DATASET ENTRIES:

================

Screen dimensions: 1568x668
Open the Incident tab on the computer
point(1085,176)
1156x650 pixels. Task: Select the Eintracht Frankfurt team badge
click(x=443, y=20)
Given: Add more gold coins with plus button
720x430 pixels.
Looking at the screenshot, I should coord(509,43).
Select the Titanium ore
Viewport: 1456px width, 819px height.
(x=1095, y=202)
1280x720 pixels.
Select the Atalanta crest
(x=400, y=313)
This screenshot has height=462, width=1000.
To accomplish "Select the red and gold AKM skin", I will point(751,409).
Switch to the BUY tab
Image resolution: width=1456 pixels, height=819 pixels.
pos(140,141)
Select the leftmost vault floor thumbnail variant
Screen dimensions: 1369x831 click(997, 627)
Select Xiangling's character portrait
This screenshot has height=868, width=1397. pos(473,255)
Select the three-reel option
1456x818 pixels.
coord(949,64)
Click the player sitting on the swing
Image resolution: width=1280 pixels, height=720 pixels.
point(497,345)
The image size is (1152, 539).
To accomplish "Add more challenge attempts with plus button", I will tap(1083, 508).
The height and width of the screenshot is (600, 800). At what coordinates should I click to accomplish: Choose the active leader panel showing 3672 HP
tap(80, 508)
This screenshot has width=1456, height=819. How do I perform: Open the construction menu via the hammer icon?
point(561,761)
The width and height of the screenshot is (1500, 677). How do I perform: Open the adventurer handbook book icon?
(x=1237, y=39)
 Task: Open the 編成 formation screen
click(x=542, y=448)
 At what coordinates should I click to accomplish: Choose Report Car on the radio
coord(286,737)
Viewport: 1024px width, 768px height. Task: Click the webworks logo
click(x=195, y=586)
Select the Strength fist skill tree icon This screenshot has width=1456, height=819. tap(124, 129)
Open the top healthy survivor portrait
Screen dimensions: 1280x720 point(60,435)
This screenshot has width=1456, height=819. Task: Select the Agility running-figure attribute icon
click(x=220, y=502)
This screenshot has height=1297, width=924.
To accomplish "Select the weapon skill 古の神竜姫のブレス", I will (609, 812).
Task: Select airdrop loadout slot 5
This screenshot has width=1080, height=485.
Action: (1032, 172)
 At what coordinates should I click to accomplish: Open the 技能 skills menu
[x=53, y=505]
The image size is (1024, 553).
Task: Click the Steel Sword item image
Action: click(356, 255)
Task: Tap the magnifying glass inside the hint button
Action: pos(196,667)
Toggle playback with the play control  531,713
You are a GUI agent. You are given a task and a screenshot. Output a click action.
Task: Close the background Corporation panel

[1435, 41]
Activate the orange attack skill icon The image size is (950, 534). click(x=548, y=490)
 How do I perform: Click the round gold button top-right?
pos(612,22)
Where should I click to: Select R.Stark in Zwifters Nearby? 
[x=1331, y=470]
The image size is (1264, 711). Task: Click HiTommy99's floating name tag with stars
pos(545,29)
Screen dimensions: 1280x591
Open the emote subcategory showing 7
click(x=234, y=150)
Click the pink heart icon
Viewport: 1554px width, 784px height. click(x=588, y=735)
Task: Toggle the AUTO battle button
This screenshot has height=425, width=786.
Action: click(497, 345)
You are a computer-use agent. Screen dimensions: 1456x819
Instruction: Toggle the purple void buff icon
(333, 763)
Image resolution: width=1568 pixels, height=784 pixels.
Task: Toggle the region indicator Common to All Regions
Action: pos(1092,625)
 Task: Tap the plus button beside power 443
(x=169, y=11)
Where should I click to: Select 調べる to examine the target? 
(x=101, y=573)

================

TO DO:
Convert the data above into a JSON list of strings, with one string for each line and blank lines omitted.

SOLUTION FOR THIS TASK:
[
  "Screen dimensions: 1568x668",
  "Open the Incident tab on the computer",
  "point(1085,176)",
  "1156x650 pixels. Task: Select the Eintracht Frankfurt team badge",
  "click(x=443, y=20)",
  "Given: Add more gold coins with plus button",
  "720x430 pixels.",
  "Looking at the screenshot, I should coord(509,43).",
  "Select the Titanium ore",
  "Viewport: 1456px width, 819px height.",
  "(x=1095, y=202)",
  "1280x720 pixels.",
  "Select the Atalanta crest",
  "(x=400, y=313)",
  "This screenshot has height=462, width=1000.",
  "To accomplish \"Select the red and gold AKM skin\", I will point(751,409).",
  "Switch to the BUY tab",
  "Image resolution: width=1456 pixels, height=819 pixels.",
  "pos(140,141)",
  "Select the leftmost vault floor thumbnail variant",
  "Screen dimensions: 1369x831 click(997, 627)",
  "Select Xiangling's character portrait",
  "This screenshot has height=868, width=1397. pos(473,255)",
  "Select the three-reel option",
  "1456x818 pixels.",
  "coord(949,64)",
  "Click the player sitting on the swing",
  "Image resolution: width=1280 pixels, height=720 pixels.",
  "point(497,345)",
  "The image size is (1152, 539).",
  "To accomplish \"Add more challenge attempts with plus button\", I will tap(1083, 508).",
  "The height and width of the screenshot is (600, 800). At what coordinates should I click to accomplish: Choose the active leader panel showing 3672 HP",
  "tap(80, 508)",
  "This screenshot has width=1456, height=819. How do I perform: Open the construction menu via the hammer icon?",
  "point(561,761)",
  "The width and height of the screenshot is (1500, 677). How do I perform: Open the adventurer handbook book icon?",
  "(x=1237, y=39)",
  " Task: Open the 編成 formation screen",
  "click(x=542, y=448)",
  " At what coordinates should I click to accomplish: Choose Report Car on the radio",
  "coord(286,737)",
  "Viewport: 1024px width, 768px height. Task: Click the webworks logo",
  "click(x=195, y=586)",
  "Select the Strength fist skill tree icon This screenshot has width=1456, height=819. tap(124, 129)",
  "Open the top healthy survivor portrait",
  "Screen dimensions: 1280x720 point(60,435)",
  "This screenshot has width=1456, height=819. Task: Select the Agility running-figure attribute icon",
  "click(x=220, y=502)",
  "This screenshot has height=1297, width=924.",
  "To accomplish \"Select the weapon skill 古の神竜姫のブレス\", I will (609, 812).",
  "Task: Select airdrop loadout slot 5",
  "This screenshot has width=1080, height=485.",
  "Action: (1032, 172)",
  " At what coordinates should I click to accomplish: Open the 技能 skills menu",
  "[x=53, y=505]",
  "The image size is (1024, 553).",
  "Task: Click the Steel Sword item image",
  "Action: click(356, 255)",
  "Task: Tap the magnifying glass inside the hint button",
  "Action: pos(196,667)",
  "Toggle playback with the play control  531,713",
  "You are a GUI agent. You are given a task and a screenshot. Output a click action.",
  "Task: Close the background Corporation panel",
  "[1435, 41]",
  "Activate the orange attack skill icon The image size is (950, 534). click(x=548, y=490)",
  " How do I perform: Click the round gold button top-right?",
  "pos(612,22)",
  "Where should I click to: Select R.Stark in Zwifters Nearby? ",
  "[x=1331, y=470]",
  "The image size is (1264, 711). Task: Click HiTommy99's floating name tag with stars",
  "pos(545,29)",
  "Screen dimensions: 1280x591",
  "Open the emote subcategory showing 7",
  "click(x=234, y=150)",
  "Click the pink heart icon",
  "Viewport: 1554px width, 784px height. click(x=588, y=735)",
  "Task: Toggle the AUTO battle button",
  "This screenshot has height=425, width=786.",
  "Action: click(497, 345)",
  "You are a computer-use agent. Screen dimensions: 1456x819",
  "Instruction: Toggle the purple void buff icon",
  "(333, 763)",
  "Image resolution: width=1568 pixels, height=784 pixels.",
  "Task: Toggle the region indicator Common to All Regions",
  "Action: pos(1092,625)",
  " Task: Tap the plus button beside power 443",
  "(x=169, y=11)",
  "Where should I click to: Select 調べる to examine the target? ",
  "(x=101, y=573)"
]